Edwyn, the man in black with the black Burns Nu-Sonic, looks fresh-faced and happily making the transition from NME to Smash Hits. David McClymont, on the other hand looks like he’s just emerged from Dante’s Nine Circles of Hell, apparently as a result of far too much of the lethal combination of amphetamine sulphate and whisky. Many of us have been there – hey, I was trashed myself that night at the Mayfair and remember nothing about it – but few have managed to ever appear so utterly blootered on national television.

Luckily only miming was required although that even mostly proved an impossibility for David.

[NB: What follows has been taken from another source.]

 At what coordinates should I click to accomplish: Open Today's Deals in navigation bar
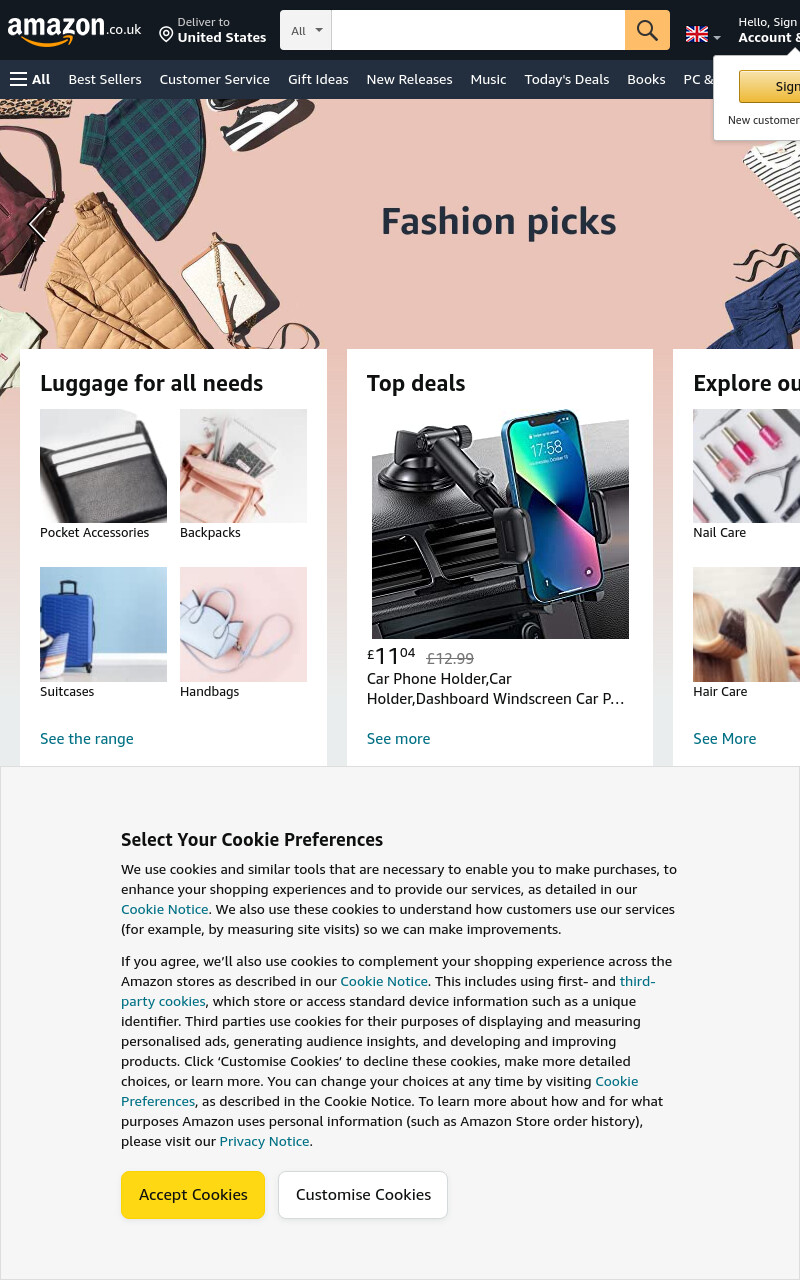click(x=567, y=79)
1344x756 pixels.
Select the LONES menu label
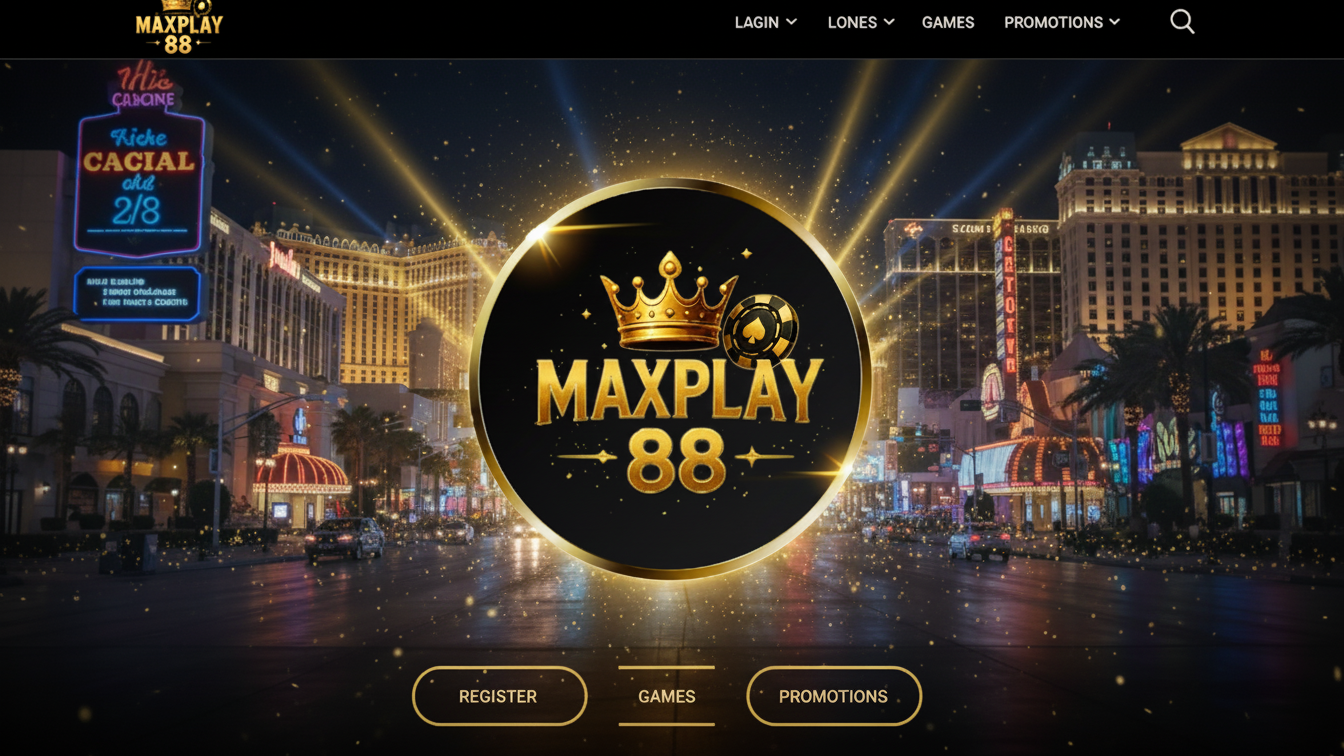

Apparently McClymont’s shenanigans earned Orange Juice a reprimand from their Polydor paymasters and a ban from Britain’s biggest pop show but on the bright side the single rose again when the UK charts were next announced. It was, though, leapfrogged by the latest Altered Images single, Don’t Talk To Me About Love.

This was the lead single from their third album Bite, my copy coming in the form of a cassette tape earned by handing out leaflets advertising a record shop in the south coast of England for an hour or so (I had moved south of the border again since the Mayfair show). Not the most financially remunerative work I’ve ever undertaken but an easy enough way to get my hands on what seemed like free music, a not so common concept back in the age of the Walkman.

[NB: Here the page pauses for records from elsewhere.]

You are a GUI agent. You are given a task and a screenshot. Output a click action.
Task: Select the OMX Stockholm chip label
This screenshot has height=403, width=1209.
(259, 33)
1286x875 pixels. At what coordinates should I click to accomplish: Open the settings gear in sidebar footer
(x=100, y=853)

The LP cover, incidentally, was later voted 18th ‘best dressed sleeve’ by NME readers in their annual poll. I’m a big fan of the art deco font myself and its placement and definitely no complaints about the image either. The young woman voted 5th ‘best dressed female’ in that same poll didn’t scrub up too badly during the photoshoot.

Half of Bite had been recorded by Tony Visconti, half by Mike Chapman. Visconti, of course, established his reputation by working with the likes of David Bowie, Marc Bolan, Iggy Pop and Sparks, Chapman had been half of the Chinnichap brand along with Nicky Chinn. In the 1970s, they worked with Mud, Smokie and Racey. So it might have surprised many that the ultra slick, Don’t Talk To Me About Love was produced not by Visconti but by Chapman, although to be fair he had more recently (without Chinn) worked with Blondie on hits like Heart of Glass and Rapture, which explains the disco sheen of that synth pulse. Few songs sounded better on the dancefloor that year.

Finally, if you’re wondering about the image (x2) at the top of the post, it’s one of a series of songs reimagined as British kitchen sink films of the early 1960s by Mark Reynolds and a print of it is available to buy here.

*According to Edwyn, even producer Martin Hayles didn’t understand the reference.